Forum Moderators: open

Message Too Old, No Replies

UTF-8 vs. HTML Entities

With UTF-8 encoded web page HTML Entities are useless?

         

jonte

8:45 pm on Dec 13, 2005 (gmt 0)

10+ Year Member



Greetings all.

While including Korean, Japanese, Russian and Chinese in my web page (and hence changing charset encoding to UTF-8)

<meta http-equiv="content-type" content="text/html; charset=UTF-8" />

I noted that the W3C Markup Validation Service (for XHTML 1.0 Strict) stops complaining about transforming characters (such as é, ü, å, etc.) to HTML entities.

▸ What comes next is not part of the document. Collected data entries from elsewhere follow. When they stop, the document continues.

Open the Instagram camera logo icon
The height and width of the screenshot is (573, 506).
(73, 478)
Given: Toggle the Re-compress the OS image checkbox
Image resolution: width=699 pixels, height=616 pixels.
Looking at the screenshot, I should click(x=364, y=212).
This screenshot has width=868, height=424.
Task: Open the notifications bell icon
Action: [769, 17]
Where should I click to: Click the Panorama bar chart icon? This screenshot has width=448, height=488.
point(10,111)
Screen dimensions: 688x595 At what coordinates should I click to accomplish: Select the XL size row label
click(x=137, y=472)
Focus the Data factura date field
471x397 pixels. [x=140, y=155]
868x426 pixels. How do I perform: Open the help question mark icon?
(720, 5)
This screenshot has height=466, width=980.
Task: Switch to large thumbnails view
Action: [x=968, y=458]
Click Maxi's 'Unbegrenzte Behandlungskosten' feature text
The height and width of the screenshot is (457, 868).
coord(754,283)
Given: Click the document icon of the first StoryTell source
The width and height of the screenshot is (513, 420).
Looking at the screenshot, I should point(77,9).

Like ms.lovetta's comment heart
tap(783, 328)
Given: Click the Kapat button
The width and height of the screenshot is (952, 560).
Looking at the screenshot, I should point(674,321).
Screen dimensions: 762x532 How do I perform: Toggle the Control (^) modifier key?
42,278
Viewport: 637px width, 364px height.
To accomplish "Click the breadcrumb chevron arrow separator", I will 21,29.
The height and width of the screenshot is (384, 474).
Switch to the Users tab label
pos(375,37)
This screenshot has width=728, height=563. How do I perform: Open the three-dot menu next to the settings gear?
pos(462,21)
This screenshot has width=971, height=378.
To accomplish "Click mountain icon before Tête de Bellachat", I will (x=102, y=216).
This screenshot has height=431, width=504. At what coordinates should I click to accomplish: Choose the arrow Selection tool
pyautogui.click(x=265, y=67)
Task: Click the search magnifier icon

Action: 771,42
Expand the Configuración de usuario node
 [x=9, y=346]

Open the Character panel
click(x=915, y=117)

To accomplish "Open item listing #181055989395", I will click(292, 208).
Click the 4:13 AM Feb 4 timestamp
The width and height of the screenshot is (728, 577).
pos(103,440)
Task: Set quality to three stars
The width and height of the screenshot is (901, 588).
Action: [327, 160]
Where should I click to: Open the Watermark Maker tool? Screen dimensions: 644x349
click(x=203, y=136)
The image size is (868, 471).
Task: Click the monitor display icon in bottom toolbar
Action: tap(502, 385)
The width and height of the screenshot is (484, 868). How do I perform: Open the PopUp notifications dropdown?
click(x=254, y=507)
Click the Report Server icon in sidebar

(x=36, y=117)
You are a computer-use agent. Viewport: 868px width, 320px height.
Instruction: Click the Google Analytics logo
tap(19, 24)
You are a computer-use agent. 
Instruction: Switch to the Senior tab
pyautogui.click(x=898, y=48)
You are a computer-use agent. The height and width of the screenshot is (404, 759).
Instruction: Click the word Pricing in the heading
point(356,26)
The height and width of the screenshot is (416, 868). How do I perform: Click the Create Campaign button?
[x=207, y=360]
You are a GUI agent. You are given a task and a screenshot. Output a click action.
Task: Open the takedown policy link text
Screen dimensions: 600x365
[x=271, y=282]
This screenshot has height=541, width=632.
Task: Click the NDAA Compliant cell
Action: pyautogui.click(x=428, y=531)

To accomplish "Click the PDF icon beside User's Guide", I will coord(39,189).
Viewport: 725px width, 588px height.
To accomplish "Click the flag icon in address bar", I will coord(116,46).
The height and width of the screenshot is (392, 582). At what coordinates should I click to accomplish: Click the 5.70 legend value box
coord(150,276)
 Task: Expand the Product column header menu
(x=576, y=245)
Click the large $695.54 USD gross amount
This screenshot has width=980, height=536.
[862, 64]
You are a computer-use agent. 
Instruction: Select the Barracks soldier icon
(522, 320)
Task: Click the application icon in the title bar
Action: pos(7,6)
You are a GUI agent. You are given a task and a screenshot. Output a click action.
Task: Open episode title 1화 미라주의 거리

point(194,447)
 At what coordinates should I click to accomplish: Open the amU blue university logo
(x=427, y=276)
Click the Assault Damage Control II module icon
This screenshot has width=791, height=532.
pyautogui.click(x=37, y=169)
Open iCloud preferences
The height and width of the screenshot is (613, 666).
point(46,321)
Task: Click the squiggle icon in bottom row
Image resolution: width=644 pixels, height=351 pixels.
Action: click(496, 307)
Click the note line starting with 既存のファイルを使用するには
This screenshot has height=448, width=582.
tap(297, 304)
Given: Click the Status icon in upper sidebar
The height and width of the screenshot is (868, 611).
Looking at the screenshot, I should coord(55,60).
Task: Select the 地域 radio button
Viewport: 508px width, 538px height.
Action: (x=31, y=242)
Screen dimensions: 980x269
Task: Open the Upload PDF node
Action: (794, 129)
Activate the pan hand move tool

I am guessing the validator does it's job, I'm just afraid that some browsers may not show all characters as I intend them to be shown.

What should I do? Stop converting to HTML entities? Convert only "normal" strings to HTML entities? Only use UTF-8 encoding on pages where I truly need it?

Thank you for any thoughts.
Jon

asquithea

9:01 pm on Dec 13, 2005 (gmt 0)

10+ Year Member



Personally, when using UTF-8 encoding, I wouldn't bother to use entities to represent printable characters without a good reason. Obviously they can be used independently of the character encoding, but why clutter your source unecessarily?

They do have their uses -- I recently used &#8203; to get a zero width space, for example -- but you shouldn't need them much these days.

encyclo

2:04 am on Dec 14, 2005 (gmt 0)

WebmasterWorld Senior Member 10+ Year Member



What should I do? Stop converting to HTML entities?

Absolutely, if your pages are correctly encoded in UTF-8 you should have no need for HTML entities - just use the characters you want directly. This is one of the huge advantages of UTF-8. Browser support is very widespread these days (only IE4/NN4 and below are problematic, and they're ancient).

I use UTF-8 by default in almost all circumstances, even if the pages are in English, and I avoid HTML entities as much as possible.